– Никакого отношения к чему?
– К машине Лоры. Нам совершенно ничего об этом не известно, и шериф наконец-то поверил, так что Лоре придется идти в суд, и я не знаю, что вы думаете, но…
Эшли взяла сестру за руку и легко сжала.
– Подожди, Рисси, Феллингер сказал, что ты не должна даже разговаривать с ними.
– Рад, что у вас с Лорой все уладилось, но мы здесь не поэтому, – сказал Майло. – А теперь, девушки, пожалуйста, слезайте с лошадей.
– У них по расписанию прогулка, – возразила Марисса.
– И мы не остановимся из-за того, что вы говорите, – добавила Эшли.
– Дело важное, девушки. Серьезно.
Эшли тряхнула волосами, нахмурилась и беззвучно произнесла что-то похожее на ругательство, но все же послушалась. Как только ее ботинки коснулись земли, примеру сестры последовала Марисса. Сестры вышли из загона, и Эшли заперла его за собой. В начищенных до блеска ботинках для верховой езды – у Эшли из змеиной кожи, у Мариссы вроде бы из слоновьей – они были за шесть футов[18] каждая. Рисунок в виде мультяшной лошадиной пасти на обеих футболках сопровождался надписью: «Дареный конь».
Марисса сложила руки на груди.
– Ну что?
– Мне нужно поговорить с вами о вашей матери.
– О маме? – На последнем слоге ее голос взлетел на полтона.
Эшли прищурилась.
– А что такое с мамой?
Майло изо всех сил старался смягчить удар, но ни приглушить ужас известия, ни избежать участи стать худшим воспоминанием не смог.
Эшли и Марисса вскрикнули одновременно и тут же принялись кричать «Нет, нет, нет!» в рваном ритме, который сгладился мощным потоком горя. Потом Марисса стала бить себя в грудь, а Эшли – заламывать руки и стучать ладонью по лбу.
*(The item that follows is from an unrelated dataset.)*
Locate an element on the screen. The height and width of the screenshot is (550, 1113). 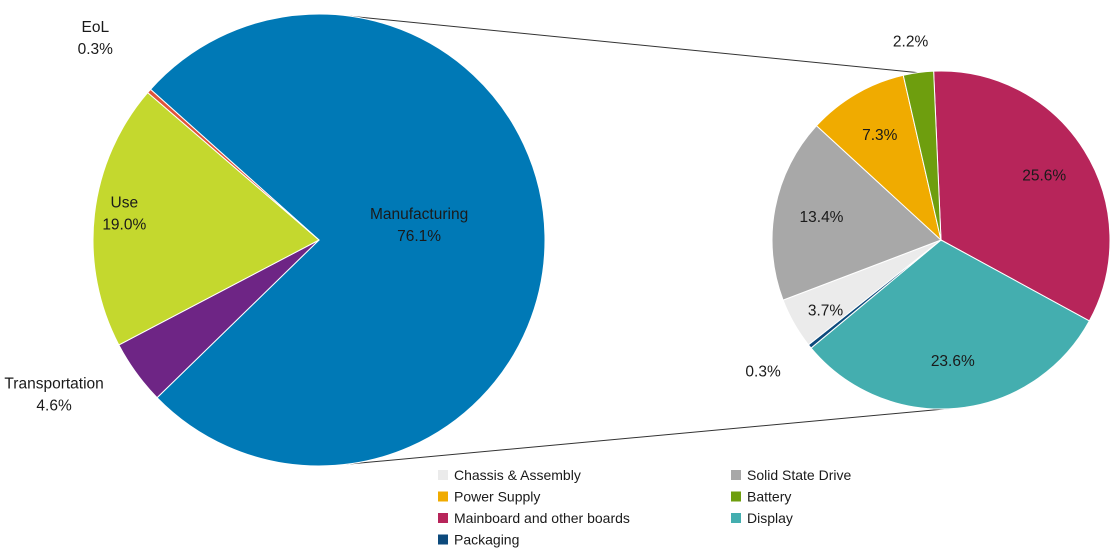
main-label-use: Use is located at coordinates (125, 204).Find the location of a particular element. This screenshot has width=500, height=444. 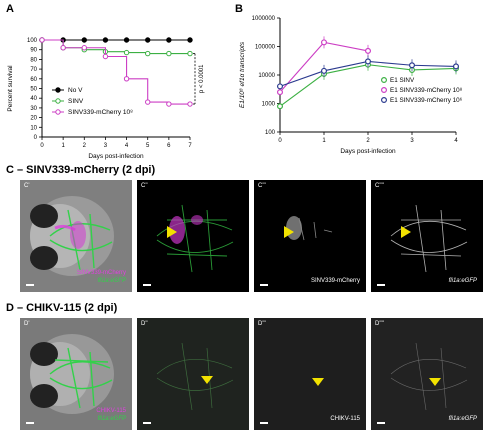

tile-label: D' is located at coordinates (27, 324).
Из глаз, словно кровь из открывшихся ран, хлынули слезы. Девушки повернулись друг к дружке, крепко обнялись и замерли, скованные тревожными объятиями.
Все это время Майло жевал губу, постукивал ногой о пол и так усердно утирал ладонью лицо, что на виске за левым глазом появилось розовое пятно.
Нам ничего не оставалось, как только смотреть, ждать и ощущать себя бесполезными свидетелями. Между тем плач и завывания слились в один горестный звук, и прошло еще немало времени, прежде чем пик эмоций остался позади, а крики сменились всхлипами и непроизвольными содроганиями. Майло уже был наготове с салфетками, которые обе девушки проигнорировали.
– Нет, нет, нет! – повторяла Марисса, снова и снова убирая падающие на мокрое от слез лицо волнистые пряди.
– Зачем кому-то понадобилось убивать ее? – спросила Эшли.
– Этого, Марисса, мы пока еще не знаем, – ответил лейтенант.
– Когда… когда это случилось?
– Сегодня утром.
– Это не папа, – сказала Эшли. – Точно вам говорю, это не папа.